Recently a Netflix documentary series entitled: Broken has aired an episode bashing Ikea for its cheap and fatal builds that have caused numerous infant deaths around the world (namely the Malm dresser). Whilst also demonstrating how our addiction to fast furniture is responsible for the slow disappearance of ancient forests.
When you look at their sustainability pledges carefully you realise that the greenwashing narrative is there, on their website Ikea claims that “Wood is a fantastic material. It’s renewable, recyclable, durable, long lasting and ages beautifully. As a large user of wood , we have a responsibility and an opportunity to positively influence how wood is sourced. Currently 89% of the wood we use is from more sustainable sources*, and our goal is to reach 100% by 2020. *Recycled and FSC certified wood”

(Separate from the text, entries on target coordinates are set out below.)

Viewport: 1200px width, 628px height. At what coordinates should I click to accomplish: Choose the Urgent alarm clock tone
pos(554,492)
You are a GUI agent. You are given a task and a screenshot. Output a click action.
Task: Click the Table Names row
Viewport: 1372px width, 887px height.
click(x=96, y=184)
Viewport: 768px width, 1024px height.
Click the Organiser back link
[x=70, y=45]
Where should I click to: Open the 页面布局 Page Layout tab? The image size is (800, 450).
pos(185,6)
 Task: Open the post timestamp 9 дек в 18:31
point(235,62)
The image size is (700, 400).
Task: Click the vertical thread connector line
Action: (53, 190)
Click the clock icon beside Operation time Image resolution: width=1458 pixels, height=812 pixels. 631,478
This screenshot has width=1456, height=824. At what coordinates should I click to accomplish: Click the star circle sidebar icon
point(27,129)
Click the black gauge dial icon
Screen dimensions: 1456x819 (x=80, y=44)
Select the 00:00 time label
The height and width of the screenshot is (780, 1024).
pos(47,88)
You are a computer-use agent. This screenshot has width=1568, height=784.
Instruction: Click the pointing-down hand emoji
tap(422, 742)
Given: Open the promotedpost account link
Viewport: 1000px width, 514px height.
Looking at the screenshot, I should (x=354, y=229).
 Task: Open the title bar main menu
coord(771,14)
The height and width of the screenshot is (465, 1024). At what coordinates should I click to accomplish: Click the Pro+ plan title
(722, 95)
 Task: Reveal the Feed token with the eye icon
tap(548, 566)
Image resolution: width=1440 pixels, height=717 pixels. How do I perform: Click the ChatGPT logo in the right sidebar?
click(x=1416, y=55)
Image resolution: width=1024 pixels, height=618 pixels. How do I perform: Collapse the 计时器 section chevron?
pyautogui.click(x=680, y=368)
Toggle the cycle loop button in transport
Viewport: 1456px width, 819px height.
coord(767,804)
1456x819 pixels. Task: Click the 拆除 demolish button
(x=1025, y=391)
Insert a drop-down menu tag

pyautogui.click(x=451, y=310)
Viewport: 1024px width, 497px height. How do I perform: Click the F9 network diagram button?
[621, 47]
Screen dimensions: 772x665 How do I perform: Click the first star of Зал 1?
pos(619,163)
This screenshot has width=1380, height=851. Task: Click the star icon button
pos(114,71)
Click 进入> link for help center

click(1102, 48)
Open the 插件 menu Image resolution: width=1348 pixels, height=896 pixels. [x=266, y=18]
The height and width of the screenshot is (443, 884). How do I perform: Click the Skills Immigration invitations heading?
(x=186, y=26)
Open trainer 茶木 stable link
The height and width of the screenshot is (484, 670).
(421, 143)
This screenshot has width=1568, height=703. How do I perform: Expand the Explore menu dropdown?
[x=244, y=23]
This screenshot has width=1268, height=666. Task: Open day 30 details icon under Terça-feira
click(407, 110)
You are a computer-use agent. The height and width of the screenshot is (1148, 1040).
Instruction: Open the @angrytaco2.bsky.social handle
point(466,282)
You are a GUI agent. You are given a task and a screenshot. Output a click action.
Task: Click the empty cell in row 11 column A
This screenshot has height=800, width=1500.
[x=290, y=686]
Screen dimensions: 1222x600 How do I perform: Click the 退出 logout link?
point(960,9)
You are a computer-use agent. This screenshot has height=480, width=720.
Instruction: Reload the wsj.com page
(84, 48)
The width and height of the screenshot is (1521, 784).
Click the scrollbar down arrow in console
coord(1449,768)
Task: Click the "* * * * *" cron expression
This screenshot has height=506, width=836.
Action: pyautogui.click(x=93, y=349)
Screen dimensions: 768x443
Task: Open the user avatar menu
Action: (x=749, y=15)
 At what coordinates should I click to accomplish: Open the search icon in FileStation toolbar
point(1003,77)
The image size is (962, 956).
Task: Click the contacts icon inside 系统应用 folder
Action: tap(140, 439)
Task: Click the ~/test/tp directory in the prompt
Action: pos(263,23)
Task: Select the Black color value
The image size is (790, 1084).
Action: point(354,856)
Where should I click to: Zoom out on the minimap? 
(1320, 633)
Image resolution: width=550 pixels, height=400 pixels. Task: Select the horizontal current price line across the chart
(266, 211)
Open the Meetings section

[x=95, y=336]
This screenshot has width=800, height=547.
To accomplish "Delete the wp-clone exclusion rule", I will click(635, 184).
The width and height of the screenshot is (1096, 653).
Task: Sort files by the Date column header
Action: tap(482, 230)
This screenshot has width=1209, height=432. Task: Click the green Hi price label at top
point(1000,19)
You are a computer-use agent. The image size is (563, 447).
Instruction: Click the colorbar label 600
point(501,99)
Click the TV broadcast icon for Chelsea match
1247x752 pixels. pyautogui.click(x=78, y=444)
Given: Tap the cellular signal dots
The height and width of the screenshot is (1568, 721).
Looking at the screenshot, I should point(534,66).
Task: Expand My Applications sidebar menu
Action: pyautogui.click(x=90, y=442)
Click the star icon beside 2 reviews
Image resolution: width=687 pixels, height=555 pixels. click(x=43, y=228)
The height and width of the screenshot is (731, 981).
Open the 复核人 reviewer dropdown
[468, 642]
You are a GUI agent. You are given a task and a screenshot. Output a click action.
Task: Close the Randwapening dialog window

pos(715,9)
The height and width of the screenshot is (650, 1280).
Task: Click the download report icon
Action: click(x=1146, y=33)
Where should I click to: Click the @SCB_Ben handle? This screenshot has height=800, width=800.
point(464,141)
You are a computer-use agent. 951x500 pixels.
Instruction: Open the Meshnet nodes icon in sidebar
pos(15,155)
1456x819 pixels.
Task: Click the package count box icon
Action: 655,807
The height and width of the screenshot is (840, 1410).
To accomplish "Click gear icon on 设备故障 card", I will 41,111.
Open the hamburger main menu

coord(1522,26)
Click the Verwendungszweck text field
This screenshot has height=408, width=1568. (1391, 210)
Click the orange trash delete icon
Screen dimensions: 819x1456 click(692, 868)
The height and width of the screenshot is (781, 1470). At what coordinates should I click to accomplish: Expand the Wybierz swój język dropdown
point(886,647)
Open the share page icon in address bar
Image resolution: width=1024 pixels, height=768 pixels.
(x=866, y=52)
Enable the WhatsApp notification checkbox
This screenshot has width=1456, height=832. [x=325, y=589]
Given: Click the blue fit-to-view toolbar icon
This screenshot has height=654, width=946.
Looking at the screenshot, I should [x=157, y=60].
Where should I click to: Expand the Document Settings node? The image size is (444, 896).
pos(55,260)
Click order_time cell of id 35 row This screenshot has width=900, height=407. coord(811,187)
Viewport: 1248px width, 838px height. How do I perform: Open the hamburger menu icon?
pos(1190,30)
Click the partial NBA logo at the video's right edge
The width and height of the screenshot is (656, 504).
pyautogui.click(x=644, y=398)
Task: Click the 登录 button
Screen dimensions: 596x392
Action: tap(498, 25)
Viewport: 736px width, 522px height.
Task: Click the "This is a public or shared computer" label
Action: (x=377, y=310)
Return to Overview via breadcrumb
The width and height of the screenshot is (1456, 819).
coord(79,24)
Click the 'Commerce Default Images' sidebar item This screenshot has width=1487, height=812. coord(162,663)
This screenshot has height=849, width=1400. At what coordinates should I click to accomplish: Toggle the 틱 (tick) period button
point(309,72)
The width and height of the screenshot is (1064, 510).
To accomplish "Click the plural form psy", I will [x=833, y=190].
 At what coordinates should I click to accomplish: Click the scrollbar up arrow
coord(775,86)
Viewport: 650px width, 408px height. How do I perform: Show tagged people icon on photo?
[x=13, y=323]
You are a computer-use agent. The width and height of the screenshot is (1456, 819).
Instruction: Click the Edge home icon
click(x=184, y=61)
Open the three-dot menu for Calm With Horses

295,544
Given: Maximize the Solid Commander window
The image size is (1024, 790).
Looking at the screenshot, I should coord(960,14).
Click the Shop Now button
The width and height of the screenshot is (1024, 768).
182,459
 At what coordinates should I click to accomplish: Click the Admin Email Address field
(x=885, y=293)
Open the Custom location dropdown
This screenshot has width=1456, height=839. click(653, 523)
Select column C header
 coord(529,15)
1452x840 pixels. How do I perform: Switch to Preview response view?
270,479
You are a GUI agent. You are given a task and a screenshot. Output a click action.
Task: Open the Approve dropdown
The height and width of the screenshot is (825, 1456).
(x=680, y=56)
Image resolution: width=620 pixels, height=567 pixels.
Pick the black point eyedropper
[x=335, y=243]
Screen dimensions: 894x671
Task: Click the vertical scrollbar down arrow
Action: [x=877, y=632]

Ambiguous and open ended “more sustainable sources” could mean almost anything. Their asterisk mentions recycled and FSC certified without further explanation on their actual sources or locations. Meanwhile Ikea has been under fire for the last couple of years for decimating the Russian tundra as well as Romania’s pristine Carpathian forests. Ikea even had its FSC certificate suspended in 2015 yet with their constant expansion it seems only logical that such a mass furniture producer is unable to really sustainably source its most used material.
In all fairness Ikea has given itself very ambitious targets to become a circular company by 2030. We shall see how this plays out in the next couple of years.